## INSTRUCTION
Copy the rows from the line containing "Select the 挂饰-坠星者 charm in list" through the line containing "click(x=171, y=26)", substituting "Goal" for every "Instruction" and leaving everything else unchanged.
[start SOURCE RECORDS]
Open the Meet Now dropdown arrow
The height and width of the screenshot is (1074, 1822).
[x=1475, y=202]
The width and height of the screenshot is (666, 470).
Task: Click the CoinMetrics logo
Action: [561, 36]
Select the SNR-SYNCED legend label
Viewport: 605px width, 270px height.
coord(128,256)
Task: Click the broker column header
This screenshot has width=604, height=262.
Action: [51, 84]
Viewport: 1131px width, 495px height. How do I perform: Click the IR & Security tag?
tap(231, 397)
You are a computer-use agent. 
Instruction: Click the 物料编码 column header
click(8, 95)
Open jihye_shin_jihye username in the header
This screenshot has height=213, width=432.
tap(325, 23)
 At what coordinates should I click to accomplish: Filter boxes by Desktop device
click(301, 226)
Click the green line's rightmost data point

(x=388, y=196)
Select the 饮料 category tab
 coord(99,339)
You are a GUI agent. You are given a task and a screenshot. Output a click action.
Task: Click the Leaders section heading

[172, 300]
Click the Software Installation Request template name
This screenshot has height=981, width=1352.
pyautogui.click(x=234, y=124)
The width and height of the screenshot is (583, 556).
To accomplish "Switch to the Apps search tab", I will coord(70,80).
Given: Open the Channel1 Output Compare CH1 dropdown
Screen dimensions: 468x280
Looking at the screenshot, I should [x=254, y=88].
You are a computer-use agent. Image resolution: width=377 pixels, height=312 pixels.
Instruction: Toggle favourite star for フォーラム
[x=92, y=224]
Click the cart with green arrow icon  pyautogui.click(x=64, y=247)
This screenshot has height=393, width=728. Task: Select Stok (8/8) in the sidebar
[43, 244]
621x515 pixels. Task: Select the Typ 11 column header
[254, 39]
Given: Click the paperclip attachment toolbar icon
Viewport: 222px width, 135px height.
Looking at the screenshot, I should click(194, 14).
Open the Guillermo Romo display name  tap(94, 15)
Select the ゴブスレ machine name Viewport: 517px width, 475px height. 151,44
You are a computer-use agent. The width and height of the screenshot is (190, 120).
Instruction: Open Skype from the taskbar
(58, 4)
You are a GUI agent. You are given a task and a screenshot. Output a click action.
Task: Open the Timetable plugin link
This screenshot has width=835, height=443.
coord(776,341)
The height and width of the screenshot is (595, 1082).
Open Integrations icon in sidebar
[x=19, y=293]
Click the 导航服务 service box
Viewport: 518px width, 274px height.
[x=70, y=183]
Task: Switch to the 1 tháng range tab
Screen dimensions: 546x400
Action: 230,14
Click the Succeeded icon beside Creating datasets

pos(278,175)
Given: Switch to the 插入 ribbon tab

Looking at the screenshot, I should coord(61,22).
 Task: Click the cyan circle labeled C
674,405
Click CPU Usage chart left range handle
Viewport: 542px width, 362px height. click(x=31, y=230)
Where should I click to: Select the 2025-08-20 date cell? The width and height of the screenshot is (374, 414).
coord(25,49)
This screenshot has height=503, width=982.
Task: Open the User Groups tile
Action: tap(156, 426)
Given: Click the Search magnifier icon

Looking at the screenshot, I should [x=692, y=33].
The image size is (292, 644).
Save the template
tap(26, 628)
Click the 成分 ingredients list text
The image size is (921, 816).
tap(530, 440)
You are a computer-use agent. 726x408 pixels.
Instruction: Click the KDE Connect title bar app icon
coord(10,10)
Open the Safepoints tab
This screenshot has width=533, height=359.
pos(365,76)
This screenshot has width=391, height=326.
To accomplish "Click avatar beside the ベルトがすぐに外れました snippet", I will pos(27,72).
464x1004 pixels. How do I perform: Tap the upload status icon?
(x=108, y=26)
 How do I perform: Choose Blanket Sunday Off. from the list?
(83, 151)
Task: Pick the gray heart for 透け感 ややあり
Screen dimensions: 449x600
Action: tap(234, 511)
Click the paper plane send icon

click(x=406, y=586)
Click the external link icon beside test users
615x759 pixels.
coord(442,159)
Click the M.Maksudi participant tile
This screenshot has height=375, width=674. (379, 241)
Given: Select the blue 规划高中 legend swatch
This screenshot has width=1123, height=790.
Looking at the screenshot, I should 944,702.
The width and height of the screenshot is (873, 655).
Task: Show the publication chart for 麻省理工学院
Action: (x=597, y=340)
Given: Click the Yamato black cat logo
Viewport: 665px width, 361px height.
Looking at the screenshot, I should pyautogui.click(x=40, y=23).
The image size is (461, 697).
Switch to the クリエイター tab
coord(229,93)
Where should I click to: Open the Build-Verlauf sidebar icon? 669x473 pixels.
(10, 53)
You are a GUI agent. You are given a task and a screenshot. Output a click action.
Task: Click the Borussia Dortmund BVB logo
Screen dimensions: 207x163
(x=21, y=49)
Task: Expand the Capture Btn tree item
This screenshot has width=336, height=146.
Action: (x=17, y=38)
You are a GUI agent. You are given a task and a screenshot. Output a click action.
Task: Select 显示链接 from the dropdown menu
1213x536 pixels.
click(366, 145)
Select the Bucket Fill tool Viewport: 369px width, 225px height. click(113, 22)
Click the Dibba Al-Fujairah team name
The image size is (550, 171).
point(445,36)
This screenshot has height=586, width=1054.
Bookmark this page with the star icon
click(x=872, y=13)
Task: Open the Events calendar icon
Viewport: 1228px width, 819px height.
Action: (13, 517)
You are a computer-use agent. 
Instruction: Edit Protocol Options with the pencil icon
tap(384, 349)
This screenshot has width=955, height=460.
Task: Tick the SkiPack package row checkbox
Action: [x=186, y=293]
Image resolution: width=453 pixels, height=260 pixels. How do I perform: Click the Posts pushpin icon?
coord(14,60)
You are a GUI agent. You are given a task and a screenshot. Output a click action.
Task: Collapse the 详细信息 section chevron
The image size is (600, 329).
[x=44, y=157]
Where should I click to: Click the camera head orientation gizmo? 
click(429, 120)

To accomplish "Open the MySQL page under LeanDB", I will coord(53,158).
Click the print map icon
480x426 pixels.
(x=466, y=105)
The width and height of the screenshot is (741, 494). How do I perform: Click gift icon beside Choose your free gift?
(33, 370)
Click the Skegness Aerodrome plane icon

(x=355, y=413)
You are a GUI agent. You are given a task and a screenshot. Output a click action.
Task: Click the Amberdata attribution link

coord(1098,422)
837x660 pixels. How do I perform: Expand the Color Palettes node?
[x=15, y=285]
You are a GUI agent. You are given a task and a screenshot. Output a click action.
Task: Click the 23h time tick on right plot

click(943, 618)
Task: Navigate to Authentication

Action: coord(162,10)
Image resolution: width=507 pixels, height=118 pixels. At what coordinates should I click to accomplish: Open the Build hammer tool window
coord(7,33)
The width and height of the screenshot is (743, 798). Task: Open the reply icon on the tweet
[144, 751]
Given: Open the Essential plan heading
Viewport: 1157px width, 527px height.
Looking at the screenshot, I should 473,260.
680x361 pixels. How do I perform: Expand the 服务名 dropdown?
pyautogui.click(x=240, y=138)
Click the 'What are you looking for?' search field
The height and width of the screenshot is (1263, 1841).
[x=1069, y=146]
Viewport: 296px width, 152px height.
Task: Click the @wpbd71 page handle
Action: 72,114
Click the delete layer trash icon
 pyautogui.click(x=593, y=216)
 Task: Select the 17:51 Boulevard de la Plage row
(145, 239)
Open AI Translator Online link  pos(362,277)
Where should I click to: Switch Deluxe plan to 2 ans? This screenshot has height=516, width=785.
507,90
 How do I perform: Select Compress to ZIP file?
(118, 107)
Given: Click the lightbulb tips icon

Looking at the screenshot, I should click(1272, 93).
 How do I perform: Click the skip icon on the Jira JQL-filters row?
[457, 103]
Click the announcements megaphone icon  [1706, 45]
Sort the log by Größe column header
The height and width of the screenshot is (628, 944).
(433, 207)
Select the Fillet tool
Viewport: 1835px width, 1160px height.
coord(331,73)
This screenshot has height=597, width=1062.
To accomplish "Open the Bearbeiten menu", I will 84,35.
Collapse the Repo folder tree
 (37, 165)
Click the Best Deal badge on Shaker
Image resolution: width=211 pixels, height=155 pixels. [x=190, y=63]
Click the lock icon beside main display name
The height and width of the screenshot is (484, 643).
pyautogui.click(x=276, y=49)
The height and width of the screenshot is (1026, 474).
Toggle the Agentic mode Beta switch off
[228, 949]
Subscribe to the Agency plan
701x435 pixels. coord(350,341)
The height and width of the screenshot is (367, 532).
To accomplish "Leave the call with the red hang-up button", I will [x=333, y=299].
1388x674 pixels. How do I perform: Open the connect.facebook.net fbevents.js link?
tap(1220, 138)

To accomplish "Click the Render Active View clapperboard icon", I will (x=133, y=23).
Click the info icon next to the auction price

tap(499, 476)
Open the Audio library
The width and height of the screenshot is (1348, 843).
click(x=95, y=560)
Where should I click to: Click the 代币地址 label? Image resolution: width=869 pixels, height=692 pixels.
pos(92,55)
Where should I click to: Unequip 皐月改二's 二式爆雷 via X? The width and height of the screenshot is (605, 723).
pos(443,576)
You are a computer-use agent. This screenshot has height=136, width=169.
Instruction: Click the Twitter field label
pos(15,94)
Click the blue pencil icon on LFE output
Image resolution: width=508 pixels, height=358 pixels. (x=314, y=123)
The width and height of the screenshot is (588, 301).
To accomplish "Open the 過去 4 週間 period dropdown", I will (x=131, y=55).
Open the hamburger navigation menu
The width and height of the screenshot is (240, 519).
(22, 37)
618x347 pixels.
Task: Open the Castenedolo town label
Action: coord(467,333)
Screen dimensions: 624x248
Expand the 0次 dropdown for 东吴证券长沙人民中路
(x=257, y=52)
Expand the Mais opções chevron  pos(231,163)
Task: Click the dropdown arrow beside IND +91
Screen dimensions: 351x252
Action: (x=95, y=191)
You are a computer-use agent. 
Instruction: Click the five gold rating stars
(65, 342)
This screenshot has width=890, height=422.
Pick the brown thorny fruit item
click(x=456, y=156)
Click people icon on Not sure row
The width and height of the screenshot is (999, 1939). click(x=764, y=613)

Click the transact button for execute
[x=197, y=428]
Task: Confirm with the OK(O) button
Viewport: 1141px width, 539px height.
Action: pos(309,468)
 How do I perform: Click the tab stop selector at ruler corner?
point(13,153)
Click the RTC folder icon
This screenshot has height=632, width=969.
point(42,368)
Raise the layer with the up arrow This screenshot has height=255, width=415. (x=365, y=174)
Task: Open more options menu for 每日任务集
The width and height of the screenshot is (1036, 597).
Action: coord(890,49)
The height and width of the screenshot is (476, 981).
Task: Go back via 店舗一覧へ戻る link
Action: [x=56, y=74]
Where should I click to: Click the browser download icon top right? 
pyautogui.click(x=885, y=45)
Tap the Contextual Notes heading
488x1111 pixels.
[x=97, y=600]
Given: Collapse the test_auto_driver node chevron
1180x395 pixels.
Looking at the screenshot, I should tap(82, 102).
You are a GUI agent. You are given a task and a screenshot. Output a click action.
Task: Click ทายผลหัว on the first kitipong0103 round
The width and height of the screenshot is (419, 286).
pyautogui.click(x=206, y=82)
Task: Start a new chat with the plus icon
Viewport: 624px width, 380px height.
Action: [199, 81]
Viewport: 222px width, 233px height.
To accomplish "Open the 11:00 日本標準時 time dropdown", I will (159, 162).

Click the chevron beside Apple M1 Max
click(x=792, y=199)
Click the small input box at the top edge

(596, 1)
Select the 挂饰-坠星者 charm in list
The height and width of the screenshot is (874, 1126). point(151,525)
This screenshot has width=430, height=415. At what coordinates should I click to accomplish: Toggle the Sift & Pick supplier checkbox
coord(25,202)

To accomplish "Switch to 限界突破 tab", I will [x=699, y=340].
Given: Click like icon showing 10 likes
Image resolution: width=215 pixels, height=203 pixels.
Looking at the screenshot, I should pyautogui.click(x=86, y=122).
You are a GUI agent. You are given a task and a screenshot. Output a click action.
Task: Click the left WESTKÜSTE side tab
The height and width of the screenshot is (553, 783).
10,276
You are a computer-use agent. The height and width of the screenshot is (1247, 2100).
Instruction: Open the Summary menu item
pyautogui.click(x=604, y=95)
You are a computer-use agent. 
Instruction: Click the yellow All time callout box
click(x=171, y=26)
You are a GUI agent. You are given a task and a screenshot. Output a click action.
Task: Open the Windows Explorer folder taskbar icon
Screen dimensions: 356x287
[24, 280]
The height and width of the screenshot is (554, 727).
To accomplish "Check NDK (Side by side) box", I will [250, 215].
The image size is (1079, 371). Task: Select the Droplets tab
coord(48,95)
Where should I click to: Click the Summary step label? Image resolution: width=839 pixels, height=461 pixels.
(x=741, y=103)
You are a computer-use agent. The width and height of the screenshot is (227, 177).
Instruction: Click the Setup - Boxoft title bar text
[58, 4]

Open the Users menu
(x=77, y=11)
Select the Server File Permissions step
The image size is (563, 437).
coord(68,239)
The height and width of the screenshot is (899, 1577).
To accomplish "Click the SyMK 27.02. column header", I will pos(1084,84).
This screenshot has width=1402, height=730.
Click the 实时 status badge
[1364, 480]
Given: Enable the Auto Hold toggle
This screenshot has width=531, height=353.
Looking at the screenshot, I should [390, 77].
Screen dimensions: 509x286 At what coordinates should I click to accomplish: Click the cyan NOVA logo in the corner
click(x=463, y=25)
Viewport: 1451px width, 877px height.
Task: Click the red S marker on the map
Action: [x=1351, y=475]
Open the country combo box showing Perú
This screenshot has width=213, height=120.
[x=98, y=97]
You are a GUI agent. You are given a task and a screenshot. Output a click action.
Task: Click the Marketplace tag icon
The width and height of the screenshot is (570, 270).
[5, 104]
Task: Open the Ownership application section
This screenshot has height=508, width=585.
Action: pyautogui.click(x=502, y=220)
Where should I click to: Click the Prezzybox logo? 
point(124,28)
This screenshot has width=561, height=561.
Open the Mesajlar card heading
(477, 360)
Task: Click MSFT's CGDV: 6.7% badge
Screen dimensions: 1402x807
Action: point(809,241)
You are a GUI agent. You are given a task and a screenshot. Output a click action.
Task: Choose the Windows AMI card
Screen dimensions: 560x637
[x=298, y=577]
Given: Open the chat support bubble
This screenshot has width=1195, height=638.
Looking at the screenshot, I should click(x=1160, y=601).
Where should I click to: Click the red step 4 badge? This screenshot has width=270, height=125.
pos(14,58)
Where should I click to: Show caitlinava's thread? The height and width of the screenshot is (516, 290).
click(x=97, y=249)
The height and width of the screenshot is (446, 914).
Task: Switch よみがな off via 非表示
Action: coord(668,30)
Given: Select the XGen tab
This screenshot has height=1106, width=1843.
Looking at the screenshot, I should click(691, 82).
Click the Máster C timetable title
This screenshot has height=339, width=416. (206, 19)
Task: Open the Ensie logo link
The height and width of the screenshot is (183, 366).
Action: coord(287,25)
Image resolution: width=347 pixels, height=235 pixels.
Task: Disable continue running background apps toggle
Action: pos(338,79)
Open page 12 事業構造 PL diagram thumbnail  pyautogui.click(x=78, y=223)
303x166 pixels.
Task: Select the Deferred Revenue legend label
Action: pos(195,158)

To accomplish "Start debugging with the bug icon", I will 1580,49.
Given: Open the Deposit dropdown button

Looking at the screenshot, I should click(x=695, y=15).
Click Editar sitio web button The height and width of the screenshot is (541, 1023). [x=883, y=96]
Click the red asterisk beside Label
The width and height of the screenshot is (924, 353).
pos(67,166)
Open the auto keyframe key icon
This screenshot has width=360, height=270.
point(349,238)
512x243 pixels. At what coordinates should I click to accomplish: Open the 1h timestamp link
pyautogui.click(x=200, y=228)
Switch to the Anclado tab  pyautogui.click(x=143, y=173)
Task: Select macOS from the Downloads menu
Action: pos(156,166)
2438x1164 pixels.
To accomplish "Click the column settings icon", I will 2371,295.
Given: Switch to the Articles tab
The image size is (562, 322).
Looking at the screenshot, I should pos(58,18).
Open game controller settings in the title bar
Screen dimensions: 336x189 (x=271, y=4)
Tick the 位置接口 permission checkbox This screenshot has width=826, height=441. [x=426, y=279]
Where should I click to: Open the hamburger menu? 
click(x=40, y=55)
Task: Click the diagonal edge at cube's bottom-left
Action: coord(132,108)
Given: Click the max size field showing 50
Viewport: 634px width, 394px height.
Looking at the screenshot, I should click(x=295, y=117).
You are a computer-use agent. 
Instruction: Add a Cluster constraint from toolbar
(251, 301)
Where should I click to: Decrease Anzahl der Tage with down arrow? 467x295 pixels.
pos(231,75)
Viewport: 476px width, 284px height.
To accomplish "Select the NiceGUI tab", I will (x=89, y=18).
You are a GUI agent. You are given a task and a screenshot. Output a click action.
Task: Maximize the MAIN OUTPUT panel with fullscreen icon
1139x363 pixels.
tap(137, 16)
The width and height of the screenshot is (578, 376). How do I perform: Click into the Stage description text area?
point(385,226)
[end SOURCE RECORDS]
## RESPONSE TO THE EXERCISE
Select the 挂饰-坠星者 charm in list
The height and width of the screenshot is (874, 1126). point(151,525)
This screenshot has width=430, height=415. At what coordinates should I click to accomplish: Toggle the Sift & Pick supplier checkbox
coord(25,202)

To accomplish "Switch to 限界突破 tab", I will [x=699, y=340].
Given: Click like icon showing 10 likes
Image resolution: width=215 pixels, height=203 pixels.
Looking at the screenshot, I should pyautogui.click(x=86, y=122).
You are a GUI agent. You are given a task and a screenshot. Output a click action.
Task: Click the left WESTKÜSTE side tab
The height and width of the screenshot is (553, 783).
10,276
You are a computer-use agent. The height and width of the screenshot is (1247, 2100).
Goal: Open the Summary menu item
pyautogui.click(x=604, y=95)
You are a computer-use agent. 
Goal: Click the yellow All time callout box
click(x=171, y=26)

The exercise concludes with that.